This is precisely what Anil Seth proposes with his hypothesis of ; “Your brain hallucinates your conscious reality”_ Anil Seth
How should it be interesting? Can you define it? I've listened to that video a couple times, how about a few time signatures of key part to your eyes. Because even as I become less critical of what I hear him saying, and more forgiving of his use of "hallucination," though I still think it's more lazy audience titillation, than valuable term. Basically, I'm still left feeling unimpressed, "Is that all he's got to offer," nothing in it stands out for me. Nothing offered anything for me to work with the way Solms and Damasio have.
Seems to me you think as highly of him as I’ve learn to be of Solms and his words and works. That’s why I’m asking if you can offer specifics.
Regarding Semir Zeki
Via WIKI: Zeki's scientific achievements include:
Discovery of the many visual areas of the brain and their functional specialisation for different visual attributes such as colour, motion and form.
Finding neurons in a part of the monkey visual system that would respond only when a particular colour, rather than a particular wavelength, was in their receptive fields. For example, he showed that a red-sensitive neuron would continue to respond to a red stimulus, even when it was illuminated mainly by green light. This was the first study relating colour perception to single cell physiology in the brain.
Showing that processing sites in the visual brain are also perceptual sites.
Showing that we see different attributes of visual input at different times.
Charting the activity of the brain in time and showing that different visual areas have different activity time courses.
Studying the neural correlates of subjective mental states, such as love[12] and beauty, and more recently, hate[13]
Well for starters, fixating on correlating colour recognition as a sort of key to understanding consciousness - never made any sense to me. So any grand claims based on colours, or colors, is, and will always, be a red flag for me. I have yet to hear a rational justification for the concept.

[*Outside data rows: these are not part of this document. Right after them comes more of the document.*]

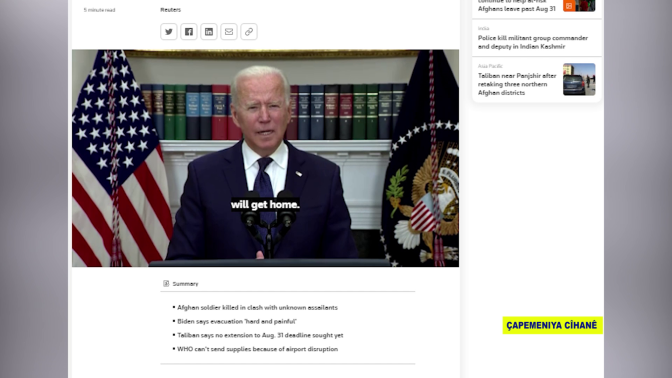
Task: Copy article link icon
Action: pyautogui.click(x=249, y=32)
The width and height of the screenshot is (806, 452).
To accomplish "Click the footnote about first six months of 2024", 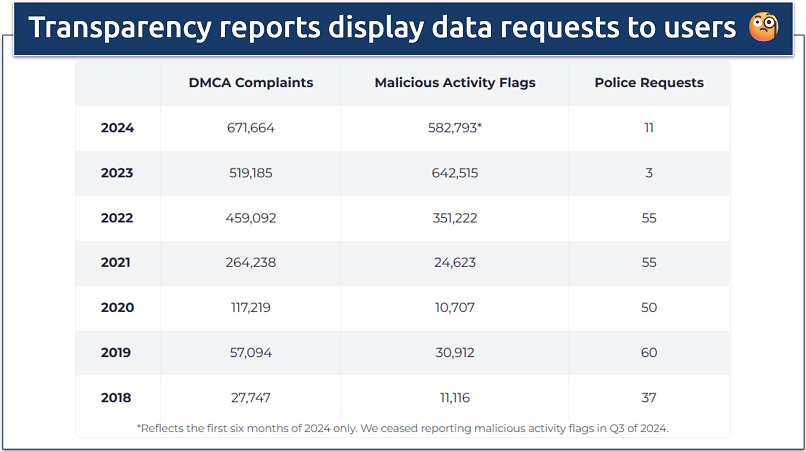I will click(402, 427).
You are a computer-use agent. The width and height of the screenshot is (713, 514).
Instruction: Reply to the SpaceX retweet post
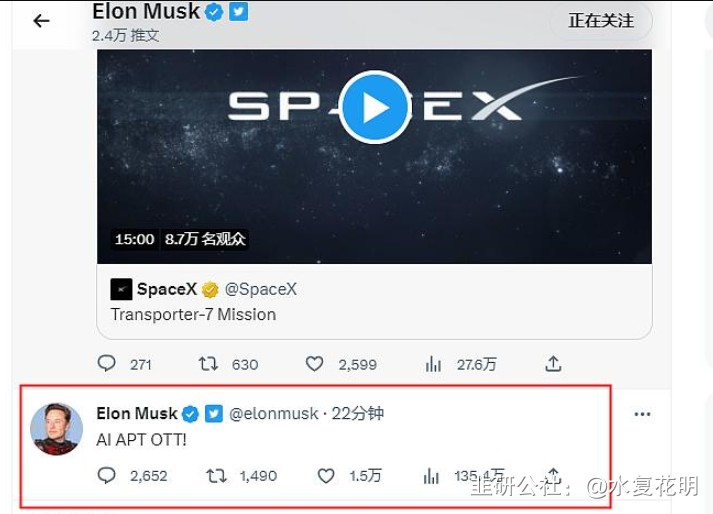pyautogui.click(x=107, y=364)
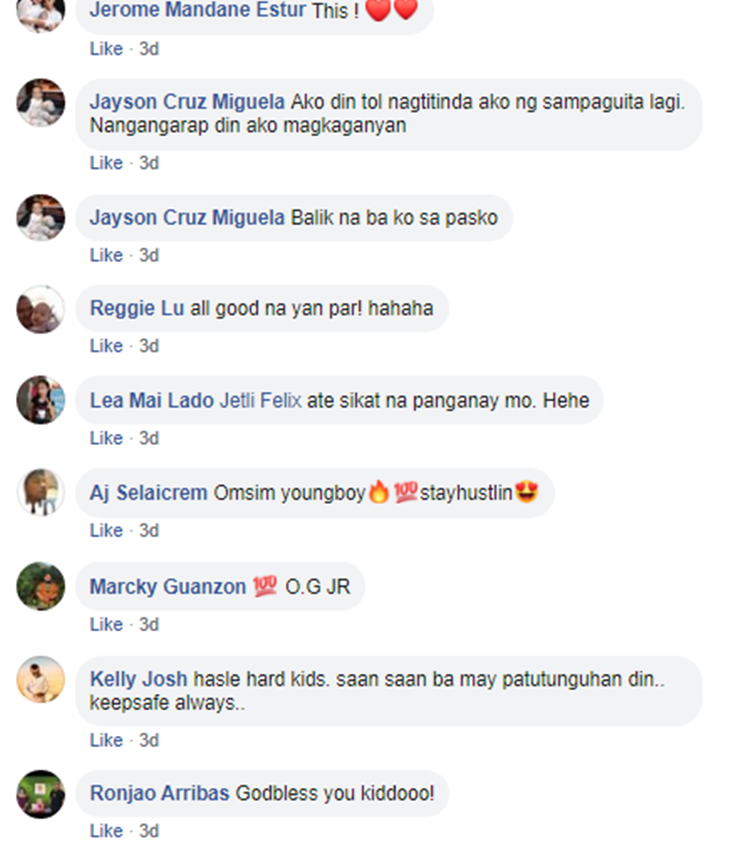Open Kelly Josh's profile avatar
Image resolution: width=750 pixels, height=856 pixels.
40,680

I also imagine Zeki never actually ventured into the mine field of the origins of consciousness, seems he was busy with physiology, exploring and mapping.

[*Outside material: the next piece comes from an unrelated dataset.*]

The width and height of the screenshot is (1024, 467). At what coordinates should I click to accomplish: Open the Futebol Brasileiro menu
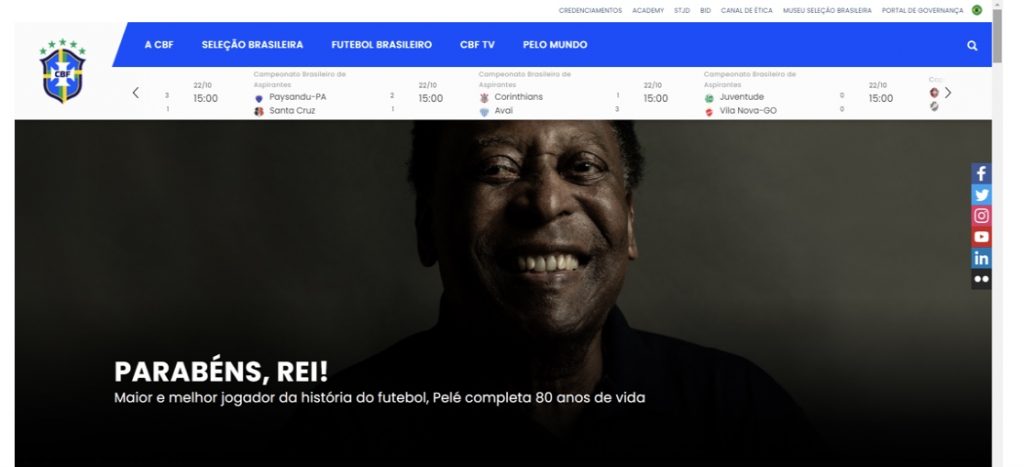[381, 45]
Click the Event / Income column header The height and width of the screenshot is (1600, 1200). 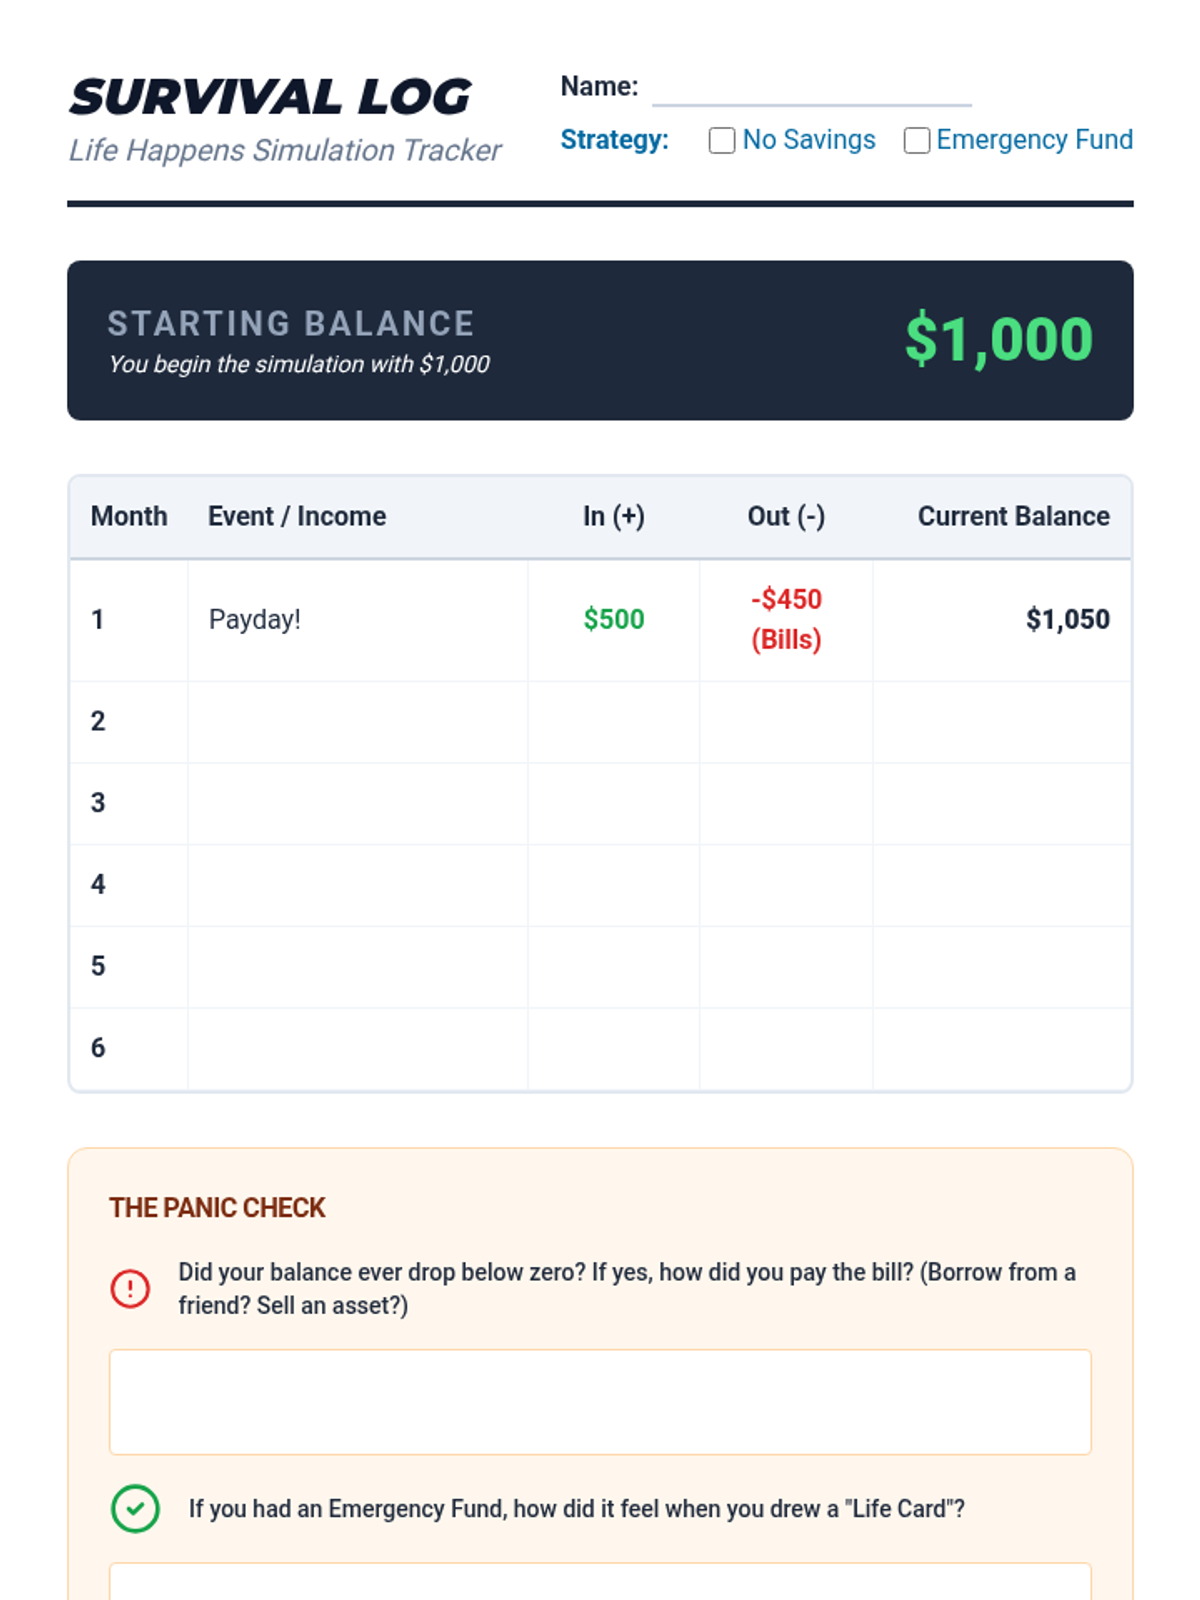click(297, 516)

Looking at that list of Zeki’s achievements, I found this mystifying.
Finding neurons in a part of the monkey visual system that would respond only when a particular colour, rather than a particular wavelength, was in their receptive fields. For example, he showed that a red-sensitive neuron would continue to respond to a red stimulus, even when it was illuminated mainly by green light. This was the first study relating colour perception to single cell physiology in the brain.
A) What is the difference between a particular "colour" and a particular "wavelength"?
B) Just because neurologists have labeled a particular kind of neuron “red-sensitive” - wouldn’t be the first time neurons were misunderstood, or misinterpreted, until more complete information became available.
Beside I don’t even understand, why be surprised if the red-sensitive neurons can recognize red within a flood of green to begin with?
C) This is about perception - consciousness is something more.
D) Neural correlates are about mechanisms and the brain’s biological strategies - they are an aspects of the workings of consciousness, but there’s something more to consciousness.